THE 2017 Subaru Impreza will go into production later this year and will ride on the company’s all-new platform, with the North American arm of the company telling New York showgoers that there’s more to the market than SUVs.
“Millennials are buying compacts,” said Subaru North America boss Tom Doll, adding: “There will be 80 million of them in the United States by 2020.” Doll confirmed the US-built Impreza shown in New York is the same (apart from spec/trim levels) as the car that will go on sale here late this year. “That’s my understanding – yes … [but] the Australian market [Impreza] will be from Japan.”

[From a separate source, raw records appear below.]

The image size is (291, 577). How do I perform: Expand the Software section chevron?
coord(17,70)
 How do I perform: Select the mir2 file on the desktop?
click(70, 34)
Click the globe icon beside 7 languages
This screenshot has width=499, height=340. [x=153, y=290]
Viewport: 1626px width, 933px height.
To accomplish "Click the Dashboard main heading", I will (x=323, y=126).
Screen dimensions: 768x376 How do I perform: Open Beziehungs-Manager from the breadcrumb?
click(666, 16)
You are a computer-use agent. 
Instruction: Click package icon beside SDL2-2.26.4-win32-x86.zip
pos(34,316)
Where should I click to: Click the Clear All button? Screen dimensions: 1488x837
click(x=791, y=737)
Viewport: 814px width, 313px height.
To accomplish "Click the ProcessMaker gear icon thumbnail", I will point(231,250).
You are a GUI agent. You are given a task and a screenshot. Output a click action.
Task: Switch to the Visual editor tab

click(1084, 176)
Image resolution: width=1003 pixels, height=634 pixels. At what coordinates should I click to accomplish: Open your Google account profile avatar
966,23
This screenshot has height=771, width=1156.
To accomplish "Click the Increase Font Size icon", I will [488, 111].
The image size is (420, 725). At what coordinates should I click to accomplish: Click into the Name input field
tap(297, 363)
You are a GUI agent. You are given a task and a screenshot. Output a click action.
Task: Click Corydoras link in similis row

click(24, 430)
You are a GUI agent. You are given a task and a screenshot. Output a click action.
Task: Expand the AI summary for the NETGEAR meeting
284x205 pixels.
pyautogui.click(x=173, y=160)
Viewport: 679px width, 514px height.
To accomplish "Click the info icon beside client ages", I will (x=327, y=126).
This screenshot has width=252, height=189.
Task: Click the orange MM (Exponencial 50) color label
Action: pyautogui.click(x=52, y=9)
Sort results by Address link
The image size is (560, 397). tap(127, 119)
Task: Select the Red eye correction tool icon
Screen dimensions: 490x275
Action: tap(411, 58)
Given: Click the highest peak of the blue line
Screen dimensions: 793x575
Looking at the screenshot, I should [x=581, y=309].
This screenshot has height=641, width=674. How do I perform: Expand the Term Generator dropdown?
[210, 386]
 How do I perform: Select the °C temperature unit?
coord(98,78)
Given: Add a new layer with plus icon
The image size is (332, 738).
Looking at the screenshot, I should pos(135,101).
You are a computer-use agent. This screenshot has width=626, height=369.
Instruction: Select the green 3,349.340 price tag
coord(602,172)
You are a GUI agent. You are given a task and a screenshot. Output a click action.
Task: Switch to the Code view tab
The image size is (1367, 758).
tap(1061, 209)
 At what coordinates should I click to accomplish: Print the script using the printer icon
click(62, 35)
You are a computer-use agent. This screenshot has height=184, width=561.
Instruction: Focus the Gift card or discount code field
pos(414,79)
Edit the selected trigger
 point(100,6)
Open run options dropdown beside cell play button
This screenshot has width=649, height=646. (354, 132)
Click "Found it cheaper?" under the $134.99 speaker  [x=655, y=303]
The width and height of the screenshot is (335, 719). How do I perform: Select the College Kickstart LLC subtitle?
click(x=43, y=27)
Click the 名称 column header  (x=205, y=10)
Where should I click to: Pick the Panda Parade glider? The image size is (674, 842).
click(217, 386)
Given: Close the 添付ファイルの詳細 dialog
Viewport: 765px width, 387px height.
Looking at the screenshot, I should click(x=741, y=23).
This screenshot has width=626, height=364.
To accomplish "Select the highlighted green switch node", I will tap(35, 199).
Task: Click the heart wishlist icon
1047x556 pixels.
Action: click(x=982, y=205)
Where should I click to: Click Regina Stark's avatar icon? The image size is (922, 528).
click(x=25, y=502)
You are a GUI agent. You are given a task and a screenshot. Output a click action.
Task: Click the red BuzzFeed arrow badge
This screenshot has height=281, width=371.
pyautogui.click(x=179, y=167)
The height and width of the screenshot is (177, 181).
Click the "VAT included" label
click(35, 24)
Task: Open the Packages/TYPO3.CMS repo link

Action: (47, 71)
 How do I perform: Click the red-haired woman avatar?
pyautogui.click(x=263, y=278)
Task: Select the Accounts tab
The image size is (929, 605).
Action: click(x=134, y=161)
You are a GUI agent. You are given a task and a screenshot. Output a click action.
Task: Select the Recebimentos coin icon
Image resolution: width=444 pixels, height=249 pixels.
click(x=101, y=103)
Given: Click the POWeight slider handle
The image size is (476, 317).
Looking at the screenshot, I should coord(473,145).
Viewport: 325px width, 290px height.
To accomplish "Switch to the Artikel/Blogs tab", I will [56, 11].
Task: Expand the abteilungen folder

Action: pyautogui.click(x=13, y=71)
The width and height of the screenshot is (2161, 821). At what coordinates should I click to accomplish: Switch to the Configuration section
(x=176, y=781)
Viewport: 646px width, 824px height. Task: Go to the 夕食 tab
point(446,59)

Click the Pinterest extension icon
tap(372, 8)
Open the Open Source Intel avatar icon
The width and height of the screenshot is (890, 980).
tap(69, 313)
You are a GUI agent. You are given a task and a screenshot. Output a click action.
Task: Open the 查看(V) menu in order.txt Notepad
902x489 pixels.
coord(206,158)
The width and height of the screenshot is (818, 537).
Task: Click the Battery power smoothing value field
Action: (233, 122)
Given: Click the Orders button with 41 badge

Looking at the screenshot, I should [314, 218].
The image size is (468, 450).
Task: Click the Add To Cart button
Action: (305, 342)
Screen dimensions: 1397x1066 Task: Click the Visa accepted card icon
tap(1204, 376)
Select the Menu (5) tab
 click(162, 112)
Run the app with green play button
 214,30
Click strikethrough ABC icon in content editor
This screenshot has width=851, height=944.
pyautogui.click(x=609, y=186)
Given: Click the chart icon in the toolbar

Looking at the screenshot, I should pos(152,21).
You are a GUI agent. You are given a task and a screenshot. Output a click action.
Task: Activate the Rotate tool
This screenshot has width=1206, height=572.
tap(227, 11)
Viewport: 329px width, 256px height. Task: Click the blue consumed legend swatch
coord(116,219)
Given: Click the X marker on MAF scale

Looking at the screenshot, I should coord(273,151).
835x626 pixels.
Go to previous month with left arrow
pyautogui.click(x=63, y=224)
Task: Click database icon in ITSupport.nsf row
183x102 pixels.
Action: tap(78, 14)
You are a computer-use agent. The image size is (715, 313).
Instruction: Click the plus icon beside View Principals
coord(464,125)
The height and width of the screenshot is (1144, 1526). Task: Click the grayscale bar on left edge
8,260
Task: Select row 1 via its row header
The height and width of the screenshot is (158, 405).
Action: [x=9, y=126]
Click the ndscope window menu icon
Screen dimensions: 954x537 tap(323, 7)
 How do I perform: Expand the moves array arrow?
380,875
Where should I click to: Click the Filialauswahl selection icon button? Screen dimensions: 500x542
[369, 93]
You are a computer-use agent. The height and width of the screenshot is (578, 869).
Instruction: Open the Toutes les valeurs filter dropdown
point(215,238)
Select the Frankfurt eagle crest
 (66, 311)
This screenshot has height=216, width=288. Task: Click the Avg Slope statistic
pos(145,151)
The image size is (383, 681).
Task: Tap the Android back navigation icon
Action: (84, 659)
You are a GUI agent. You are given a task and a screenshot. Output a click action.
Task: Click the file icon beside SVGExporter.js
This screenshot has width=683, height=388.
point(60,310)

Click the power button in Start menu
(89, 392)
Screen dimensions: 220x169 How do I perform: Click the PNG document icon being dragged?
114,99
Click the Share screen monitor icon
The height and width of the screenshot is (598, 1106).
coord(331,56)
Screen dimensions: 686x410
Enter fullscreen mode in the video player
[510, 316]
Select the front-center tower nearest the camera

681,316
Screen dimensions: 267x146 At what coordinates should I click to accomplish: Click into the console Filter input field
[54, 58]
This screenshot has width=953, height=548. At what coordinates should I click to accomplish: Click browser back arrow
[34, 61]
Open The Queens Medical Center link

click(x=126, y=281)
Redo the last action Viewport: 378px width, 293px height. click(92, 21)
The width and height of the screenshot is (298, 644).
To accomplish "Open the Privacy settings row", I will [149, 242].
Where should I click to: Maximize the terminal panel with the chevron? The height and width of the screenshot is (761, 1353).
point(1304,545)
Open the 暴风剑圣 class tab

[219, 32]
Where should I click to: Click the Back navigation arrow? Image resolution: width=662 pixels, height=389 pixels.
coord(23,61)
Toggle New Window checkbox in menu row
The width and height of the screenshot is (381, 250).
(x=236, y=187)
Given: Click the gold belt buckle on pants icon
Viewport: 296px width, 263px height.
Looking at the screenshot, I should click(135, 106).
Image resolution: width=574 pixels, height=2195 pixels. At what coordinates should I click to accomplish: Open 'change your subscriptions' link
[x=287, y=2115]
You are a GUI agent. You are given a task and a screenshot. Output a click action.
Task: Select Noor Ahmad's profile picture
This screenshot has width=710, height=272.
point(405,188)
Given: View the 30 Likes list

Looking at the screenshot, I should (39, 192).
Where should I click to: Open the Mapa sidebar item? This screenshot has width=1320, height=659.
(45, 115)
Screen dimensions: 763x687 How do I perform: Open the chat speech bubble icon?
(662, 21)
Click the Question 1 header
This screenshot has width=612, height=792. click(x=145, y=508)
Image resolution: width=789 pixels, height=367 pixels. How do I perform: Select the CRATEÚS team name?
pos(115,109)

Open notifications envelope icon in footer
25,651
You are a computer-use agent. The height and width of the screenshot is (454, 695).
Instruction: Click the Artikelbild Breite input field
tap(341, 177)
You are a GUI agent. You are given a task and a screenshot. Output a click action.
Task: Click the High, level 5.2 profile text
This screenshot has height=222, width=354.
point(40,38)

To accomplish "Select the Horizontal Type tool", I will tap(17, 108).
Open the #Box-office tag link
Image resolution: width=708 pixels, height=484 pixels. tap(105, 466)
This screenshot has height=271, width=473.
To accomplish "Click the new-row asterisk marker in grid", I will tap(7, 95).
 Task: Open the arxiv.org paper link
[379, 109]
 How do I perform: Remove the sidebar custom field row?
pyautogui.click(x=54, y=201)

At 4625mm, the well-proportioned production version is a substantial 40mm longer than the current Impreza sedan, and is 38mm wider but sits 10mm lower. It’s also 5mm longer, 2mm wider and 5mm lower than the current Thai-built Toyota Corolla sedan, but not as long or wide as a Mazda 3 sedan (4580mm and 1795mm respectively).

A 1995cc 2.0-litre boxer four-cylinder engine making 113kW will power US market models, and now features direct fuel injection. That compares with the current US model’s 110kW, identical to the current Australian-market Impreza 2.0-litre. Fuel economy figures are yet to be disclosed.

When Wheels suggested that the lack of a dual-clutch transmission may catch out Subaru given the Impreza is all-new, Subaru North America’s Michael McHale responded: “Maybe, but the market is where it is.”
For Australia, the Impreza will not come from the Indiana factory that shifts manufacturing of the C-segment Subaru outside of Japan for the first time. It allows Subaru North America to produce more cars, which was the only thing that prevented it surpassing 600,000 sales in the US in 2015. In 2016, the company expects to sell more than one million vehicles globally for the first time in its seven decades of history.

Subaru Australia sold a record 43,600 cars in Australia in 2015. Although the Impreza was officially its fourth-best selling nameplate, the Impreza-based Subaru XV sold strongly enough that – if added to Impreza’s sales – the model would have outsold the most popular car in the range, the Forester.